The governor of California signed comprehensive budget legislation into law which includes provisions that will provide tax relief to marijuana cultivators, among other efforts aimed at restructuring the state’s recreational marijuana industry.

Gov. Gavin Newsom (D) said the legislation would ease the cannabis industry’s tax burden and help to curb the state’s still-thriving illicit marijuana market.

The measure, AB 195, builds upon Newsom’s amended budget proposal and cleared both legislative chambers in near unanimous votes.

The marijuana-specific provisions would eliminate the cannabis cultivation tax, and shift the burden of the state’s separate 15 percent excise tax from distributors to retailers. The signed legislation, which takes effect immediately, also ensures the excise tax will not increase for at least three years. In Newsom’s previous budget proposal, the freeze on excise tax increases only extended for 18 months.

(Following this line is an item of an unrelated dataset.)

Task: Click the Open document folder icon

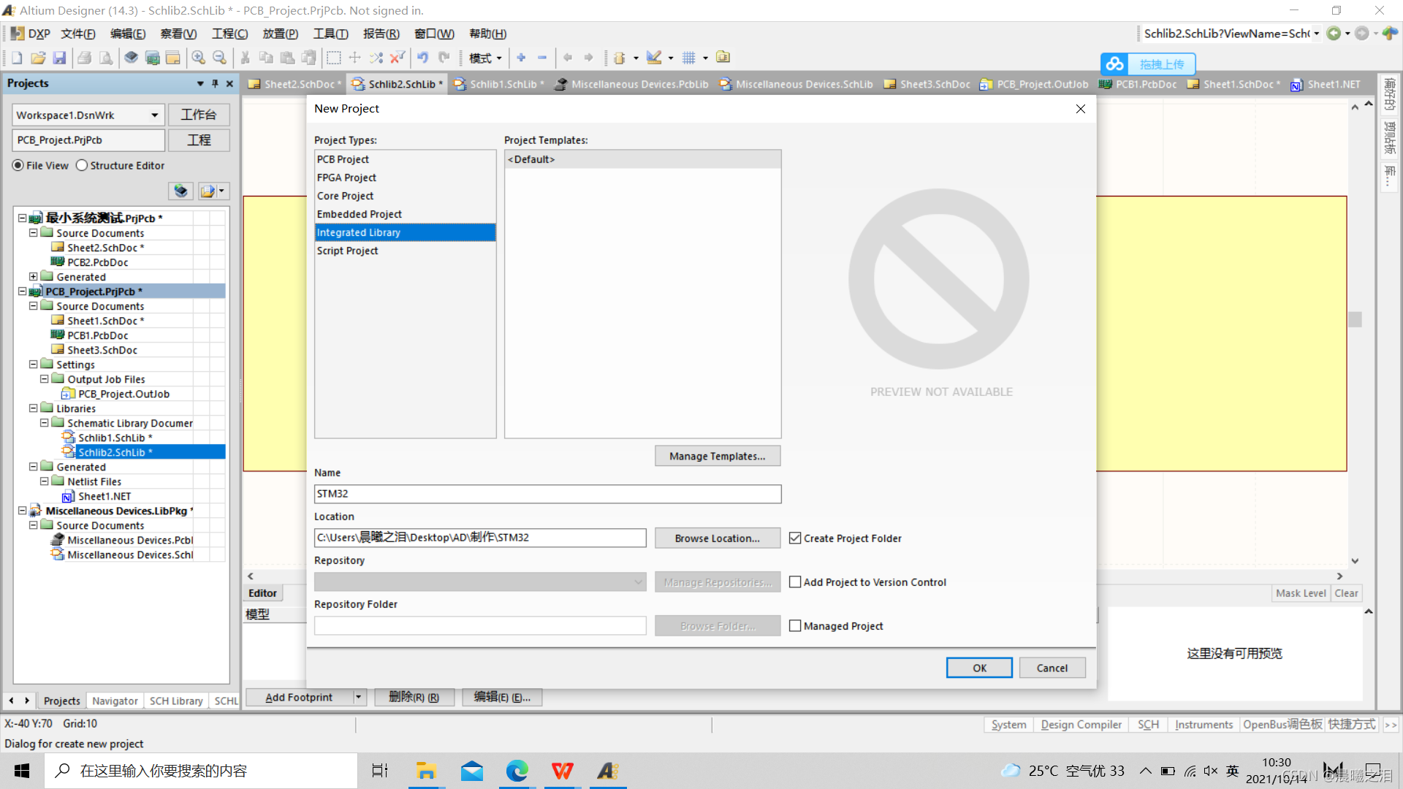Action: tap(38, 58)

The bill also increases the punitive measures that can be taken against those operating in the unlicensed cannabis industry. Landlords that knowingly lease or rent space to illicit growers will now be liable for civil penalties of up to $10,000 per day of unlicensed cultivation.

The new budget bill further includes support for marijuana businesses with social equity status. They are now eligible for a $10,000 tax credit, as well as being allowed to keep 20 percent of excise tax revenues for reinvestment in their business.

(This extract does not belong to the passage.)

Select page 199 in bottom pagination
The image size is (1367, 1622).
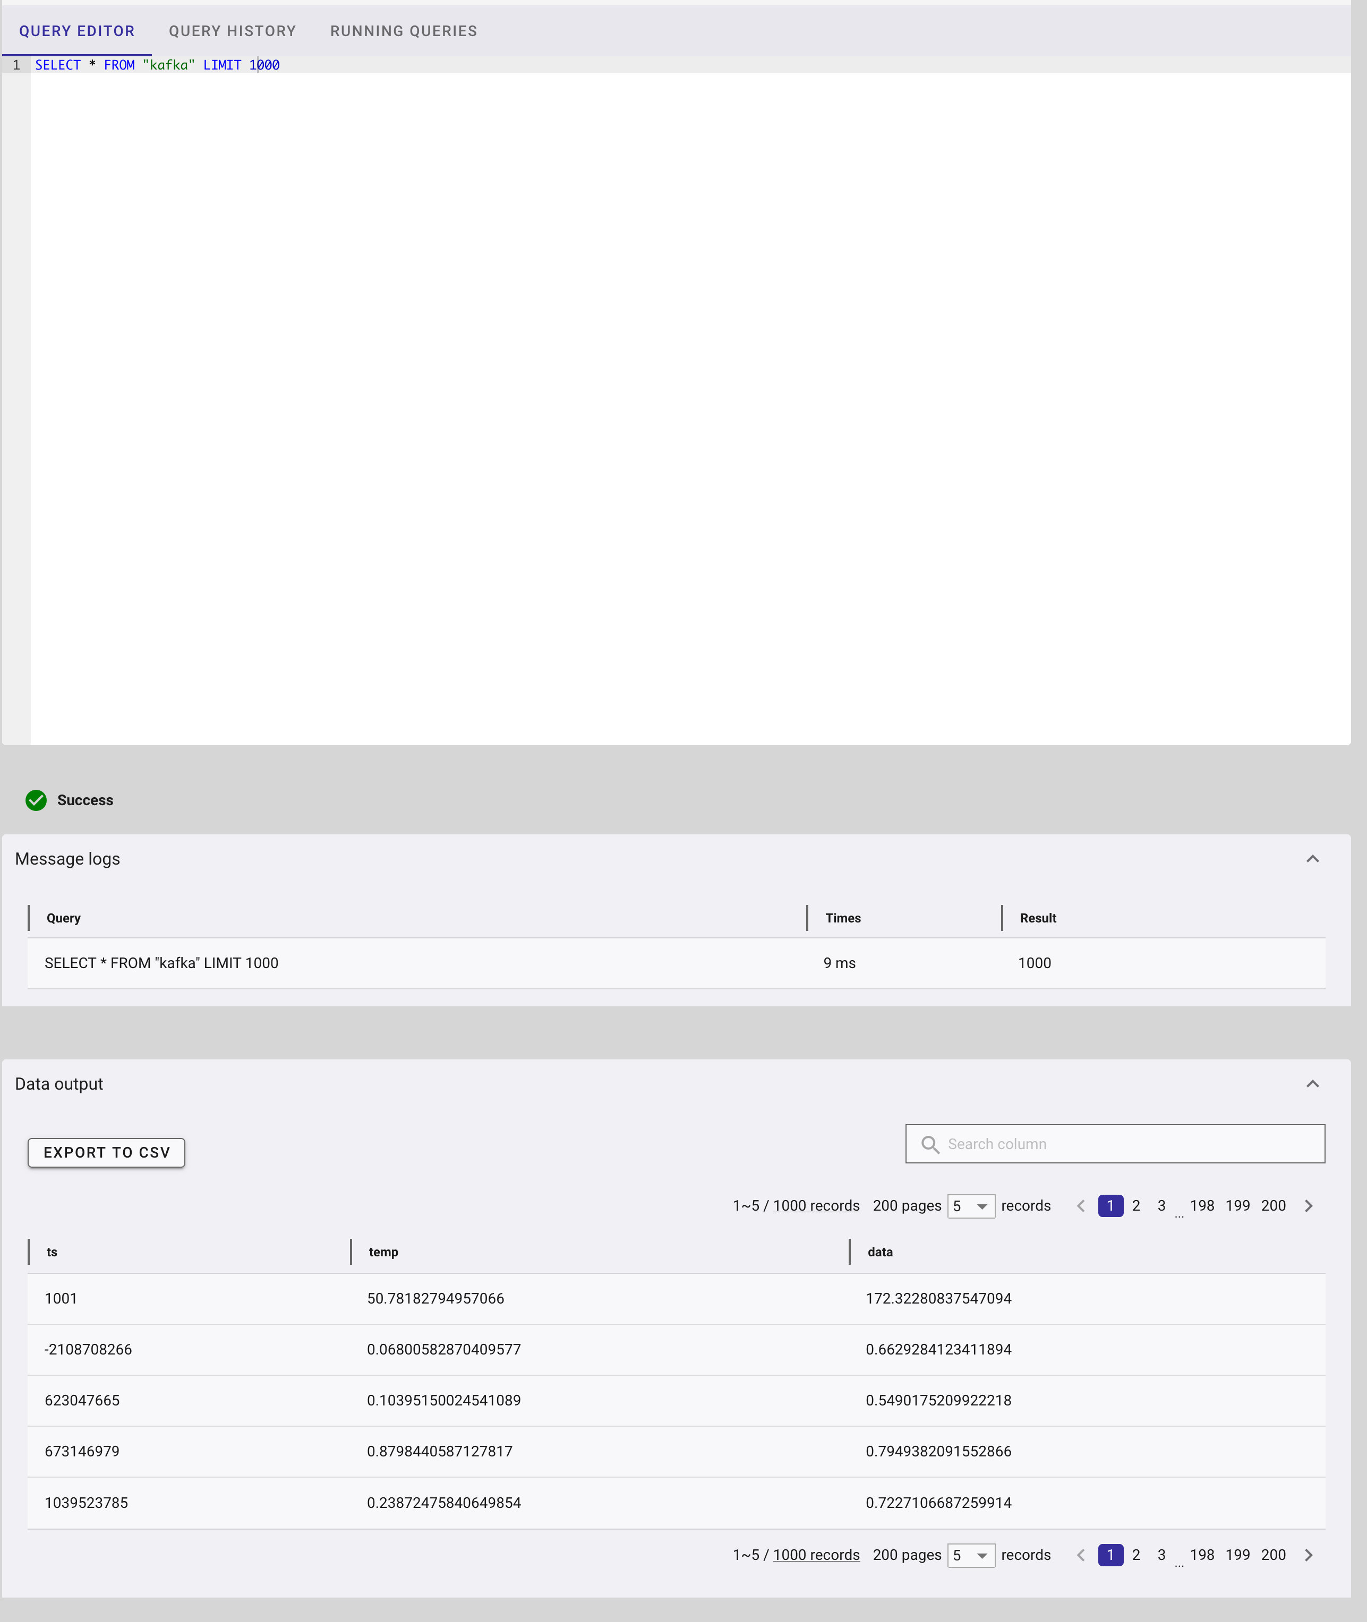pos(1238,1555)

The budget allocates $40 million in total towards providing tax credits. Half of this will go to social equity cannabusinesses, the other half will be split between microbusinesses and eligible retailers.

The bill also contains greater workforce protections for employees in the cannabis industry. Currently, labor peace agreements are only possible in workforces of twenty or more. This has now been reduced to 10.

The measure also apportions $670 million in cannabis tax revenues for investments in education, environmental clean-ups, youth substance abuse programs, and law enforcement. This amount is on top of $30 million the state had already set aside from marijuana tax revenues as grants for dozens of community organizations.

Newsom also includes a $20 million grant to support local cannabis retail licensing efforts, as a way to encourage more cities and counties to allow marijuana dispensaries to operate in their jurisdictions. Currently, more than half refuse to allow marijuana retailers from doing so.

The director of the state’s Department of Cannabis Control (DCC), Nicole Elliot, emailed industry stakeholders about the changes, commenting that the new budget law will “bring tax relief to the cannabis industry, support equity businesses, strengthen enforcement tools against illegal cannabis operators, and protect youth, environmental, and public safety programs funded by cannabis tax revenue.”

California marijuana businesses, cultivators in particular, have long complained that the state’s tax system is too onerous and is counterproductive to industry growth. This appears to be supported by a recent economic analysis courtesy of The Reason Foundation which concluded that high taxes, municipal bans on marijuana retailers, and regulatory costs had all served to stymie the growth of licensed cannabusinesses in California. The result of California’s regulatory system for cannabis means marijuana is effectively taxed at $92 an ounce, much higher than in other states that have legalized cannabis.